Of the 1,175 injured, 382 were still being treated in hospital, authorities said on Sunday.

However, many fear the death toll could still rise with medical centres overwhelmed by the number of casualties, many in serious condition.

Green netting was erected on either side of the tracks, shielding the crumpled carriages pushed down the embankment from the view of travelling passengers.

Railways minister Ashwini Vaishnaw was seen folding his hands in prayer as he saw the first train cross the site of the disaster late Sunday.

The railways ministry said the first train, a goods train loaded with coal, started 51 hours after the crash.

It was not immediately clear if all the tracks had been fully repaired, with trains on Monday using only lines on one side.

- Crowded hospitals -

There was confusion about the exact sequence of events on Friday, but reports cited railway officials saying a signalling error had sent the Coromandal Express running south from Kolkata to Chennai onto a side track.
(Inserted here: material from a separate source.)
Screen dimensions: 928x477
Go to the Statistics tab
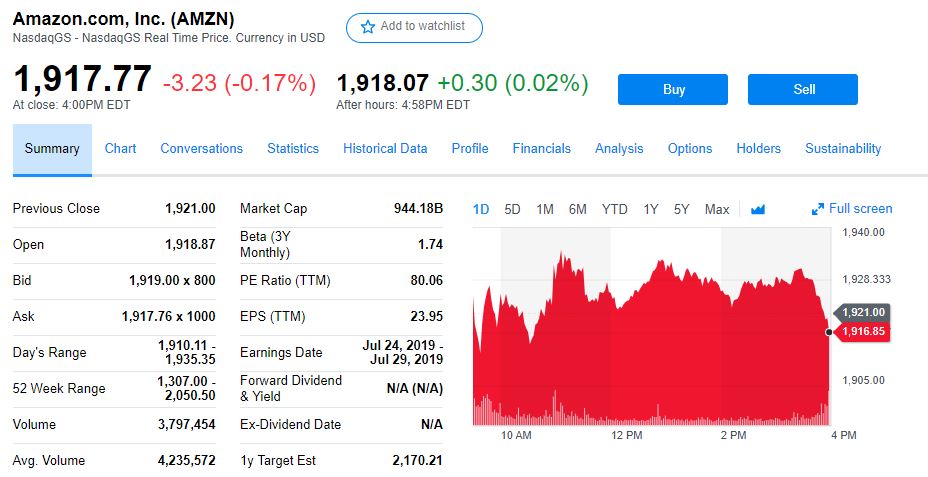click(293, 148)
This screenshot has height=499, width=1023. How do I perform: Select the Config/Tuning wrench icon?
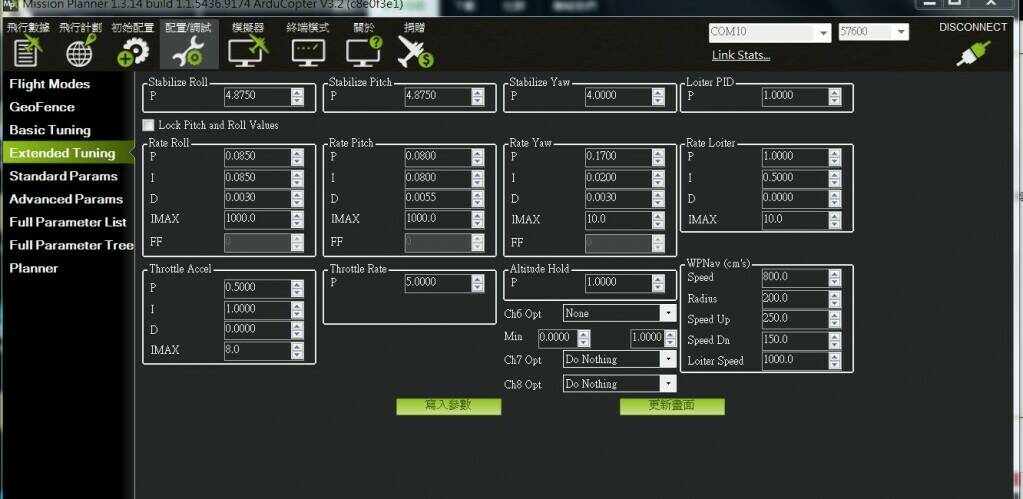(188, 50)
It slammed into a freight train and the wreckage derailed an express running north from India's tech hub Bengaluru to Kolkata.

Vaishnaw said on Sunday the crash happened due to the "change that occurred during electronic interlocking", referring to a technical term for a complex signal system designed to stop trains colliding by arranging their movement on the tracks.
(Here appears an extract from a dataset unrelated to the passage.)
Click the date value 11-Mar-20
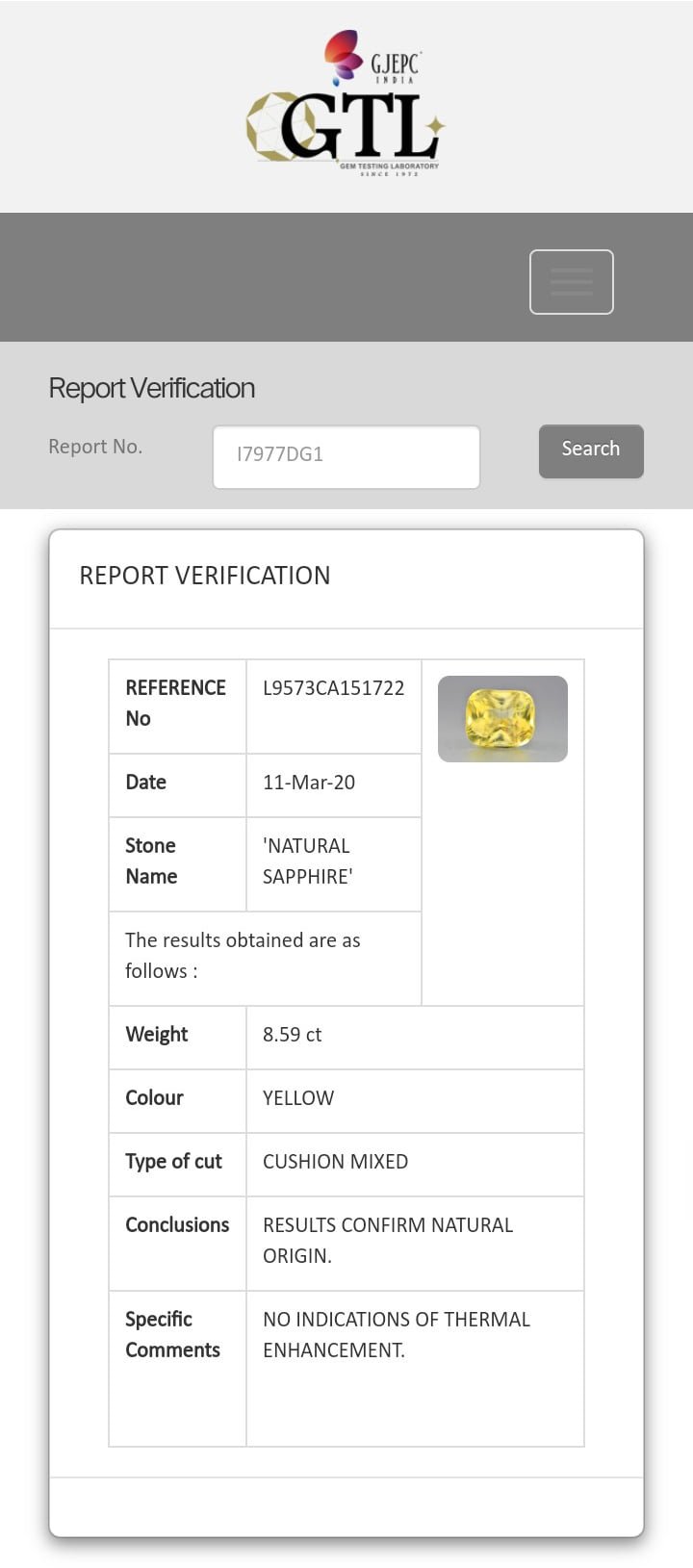693x1568 pixels. (309, 783)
"Whoever did it, and how it happened, will be found out after proper investigation," he said.

Prime Minister Narendra Modi visited the crash site and injured passengers in hospital on Saturday and said "no one responsible" would be spared.

Of those injured, the most critical patients had been moved to bigger hospitals in cities further away from the crash site. However, many crash survivors were still being looked after at the main government hospital in Balasore.

Gura Palai, 24, a daily labourer from Jharkhand state, suffered serious injuries to his leg and shoulder. His family was overjoyed he had survived -- but worried for the future.

"He has to undergo an operation on his leg, and the doctors say that the recovery will take some time," said his uncle, who did not give his name, standing next to his bed in a cramped orthopaedic ward alongside Palai's wife and child.

"He is the only earning member of his young family. How will they survive?"

In a separate incident, in the Bargarh district of Odisha, a goods train operated by a private cement factory partially derailed inside the factory premises on Monday.

Indian Railways issued a statement saying it was "in no way connected" with the train.